Sophia juga menekankan pentingnya membangun integritas sejak dini agar generasi muda tidak hanya unggul secara akademik, tetapi juga memiliki karakter kuat dalam menghadapi proses pengambilan keputusan di masa depan.
“Jadi bahasa gaulnya, tidak cuma pintar saja, tetapi juga harus punya karakter dan integritas yang kuat.

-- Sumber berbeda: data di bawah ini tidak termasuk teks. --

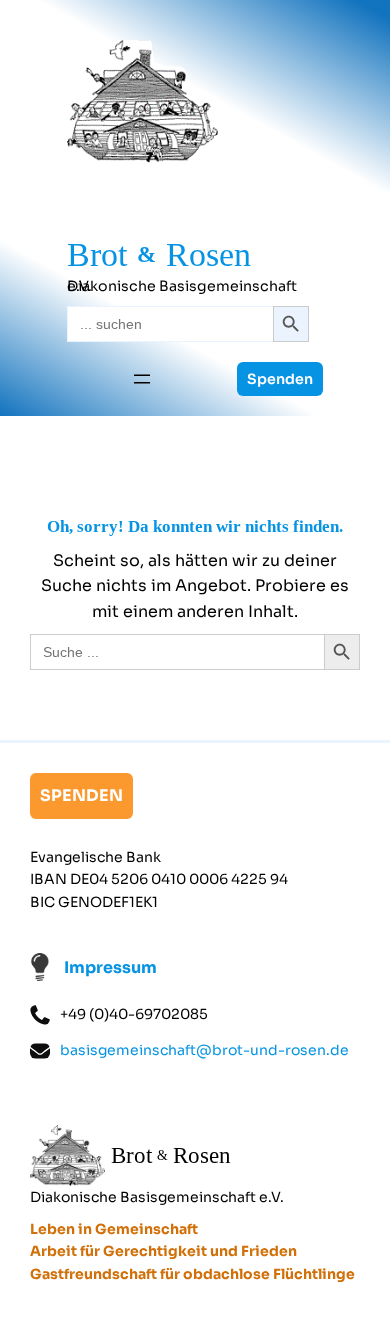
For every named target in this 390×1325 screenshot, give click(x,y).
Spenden (280, 379)
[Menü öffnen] (142, 379)
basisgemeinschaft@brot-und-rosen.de (204, 1050)
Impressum (110, 967)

Saat dihadapkan pada pengambilan keputusan, integritas inilah yang akan sangat berperan,” katanya.
Dalam pemaparannya, Sophia menjelaskan bahwa penerapan tata kelola di sektor jasa keuangan menjadi semakin penting seiring meningkatnya kompleksitas risiko global dan besarnya eksposur industri jasa keuangan yang diawasi OJK.
Saat ini, total aset sektor jasa keuangan yang berada dalam pengawasan OJK mencapai sekitar Rp30 ribu triliun.

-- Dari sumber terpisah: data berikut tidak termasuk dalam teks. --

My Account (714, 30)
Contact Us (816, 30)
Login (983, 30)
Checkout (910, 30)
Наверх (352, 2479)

Selain itu, ia juga menyoroti sejumlah tantangan global yang perlu diantisipasi, mulai dari risiko geopolitik, disinformasi, serangan siber, disrupsi digital, hingga perkembangan Artificial Intelligence (AI).

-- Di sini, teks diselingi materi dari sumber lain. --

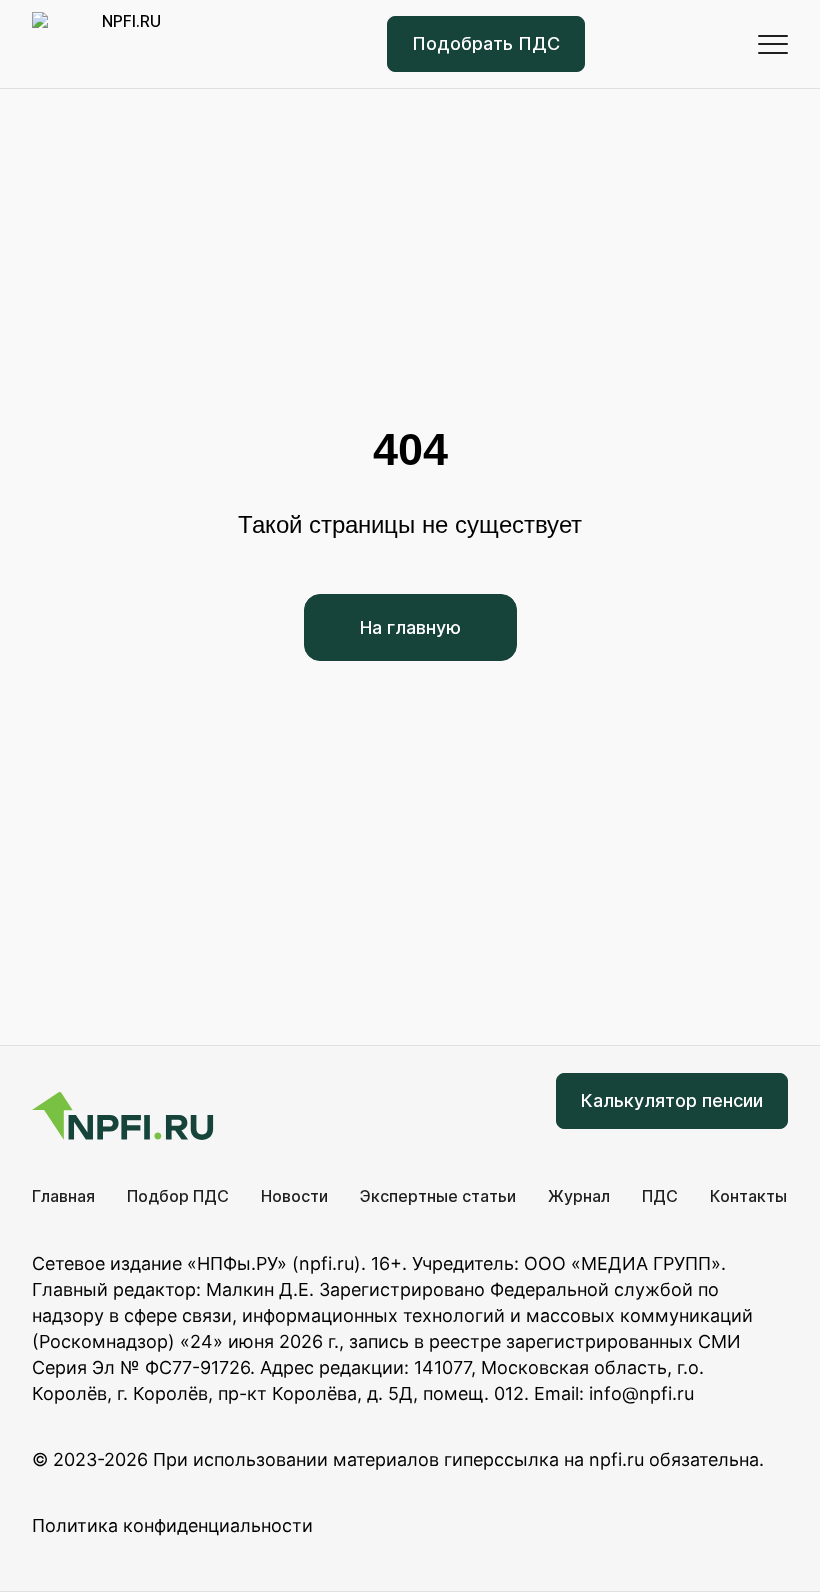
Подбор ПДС (178, 1196)
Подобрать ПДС (486, 43)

Menurutnya, kondisi tersebut membutuhkan penguatan governance serta ketahanan siber atau cyber resilience yang lebih baik.
Untuk itu, OJK terus mendorong penguatan tata kelola melalui berbagai kebijakan lintas sektor, di antaranya strategi anti-fraud, penguatan pengendalian internal pelaporan keuangan, peningkatan independensi profesi penunjang sektor jasa keuangan, pengelolaan konflik kepentingan, serta penguatan keamanan teknologi informasi.